## Page:
[BEGIN]

Guys,

just a quick note, in case it's not apparent to everyone (I had emailed
this earlier to Rachel): what happens in Rachel's model is simply that R
defaults to simple effects coding when a 'main' effect is removed while the
interaction is still included (note that this, I think, overrides whatever
contrasts you have specified for the factor you remove). That's actually a
very useful default. To me, the thing that was puzzling at first is the
same thing that Roger commented on: it should be just the same when you
remove a two-way or a three-way factor. indeed, when i tried to replicate
Rachel's problem, I did/do get the same (simple effects reparameterization)
regardless of how many levels the factor that I remove has.

[END]

## Required work:
- 1) List every parenthetical remark in the forum post about R model coding.
- 2) According to the forum post about R model coding, what does R default to when a main effect is removed but the interaction is still included?
- 3) Extract the passage of the forum post about R model coding from "just a quick" to "(simple effects reparameterization)".

## Interface element records:

[BEGIN]

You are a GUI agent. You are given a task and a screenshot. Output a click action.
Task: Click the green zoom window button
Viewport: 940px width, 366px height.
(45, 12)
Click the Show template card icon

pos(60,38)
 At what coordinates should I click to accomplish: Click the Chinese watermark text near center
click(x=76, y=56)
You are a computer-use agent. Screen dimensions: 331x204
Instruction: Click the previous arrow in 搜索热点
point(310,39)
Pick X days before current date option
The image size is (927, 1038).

[END]

## Answers provided:
- 1)
(I had emailed this earlier to Rachel)
(note that this, I think, overrides whatever contrasts you have specified for the factor you remove)
(simple effects reparameterization)

- 2) Simple effects coding.

- 3)
just a quick note, in case it's not apparent to everyone (I had emailed
this earlier to Rachel): what happens in Rachel's model is simply that R
defaults to simple effects coding when a 'main' effect is removed while the
interaction is still included (note that this, I think, overrides whatever
contrasts you have specified for the factor you remove). That's actually a
very useful default. To me, the thing that was puzzling at first is the
same thing that Roger commented on: it should be just the same when you
remove a two-way or a three-way factor. indeed, when i tried to replicate
Rachel's problem, I did/do get the same (simple effects reparameterization)